Data.
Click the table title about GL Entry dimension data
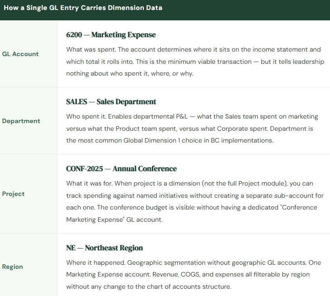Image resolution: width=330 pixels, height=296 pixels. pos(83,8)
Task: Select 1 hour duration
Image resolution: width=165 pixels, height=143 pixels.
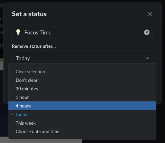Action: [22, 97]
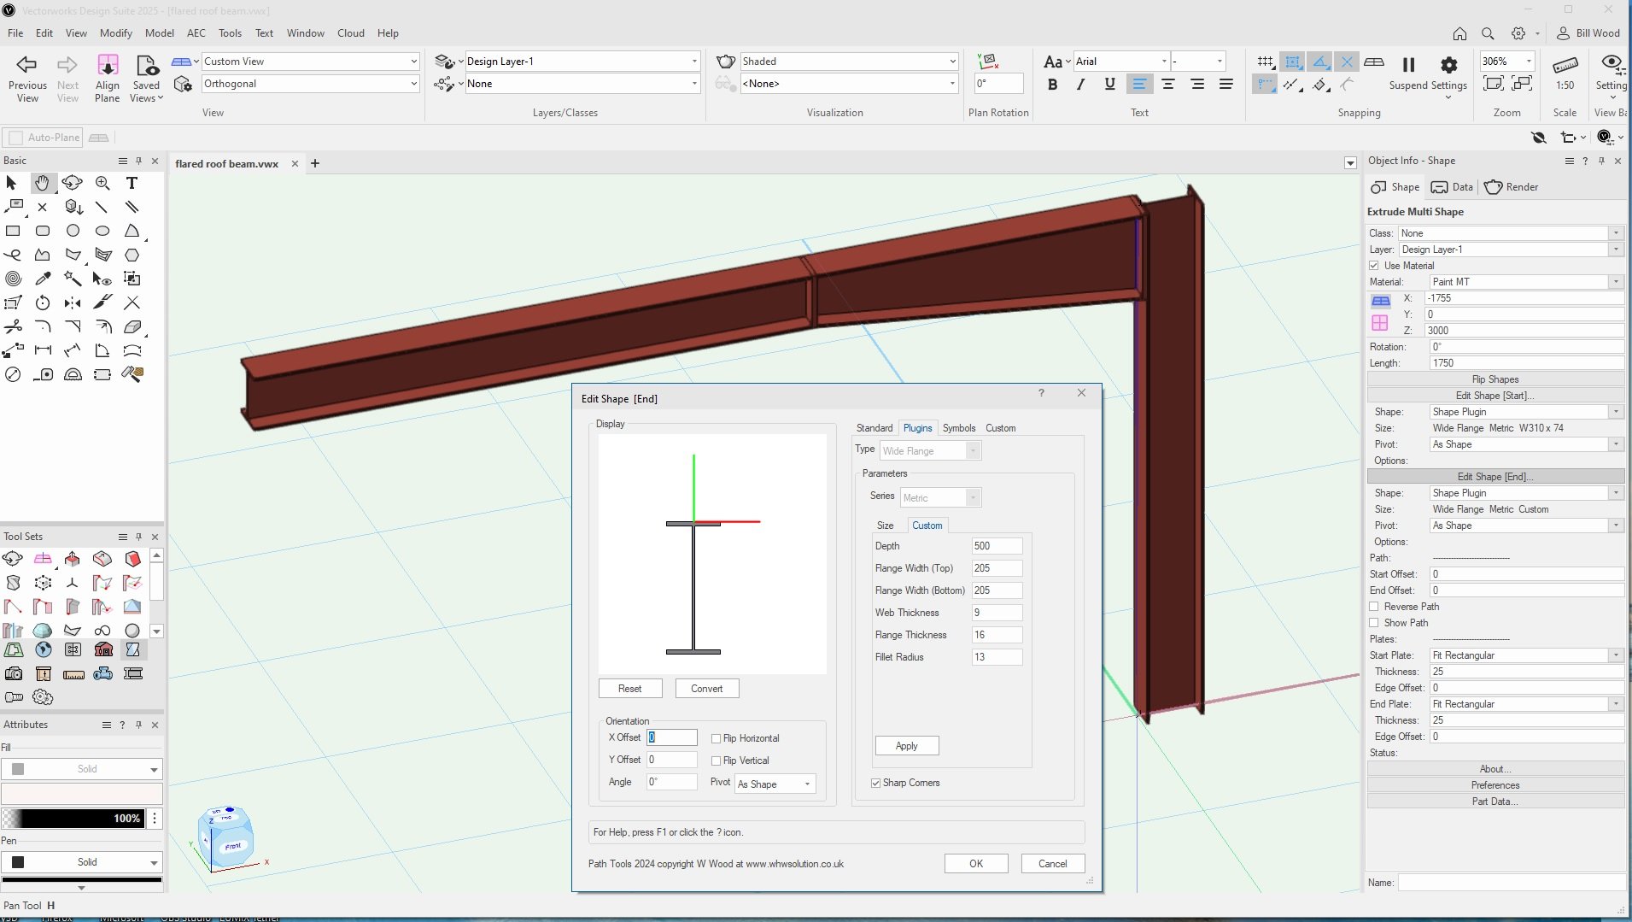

Problem. Produce a verbatim transcription of every line in the listing, images omitted.

Exercise response.
Click the table title about GL Entry dimension data
Image resolution: width=330 pixels, height=296 pixels. pos(83,8)
Task: Select 1 hour duration
Image resolution: width=165 pixels, height=143 pixels.
Action: [22, 97]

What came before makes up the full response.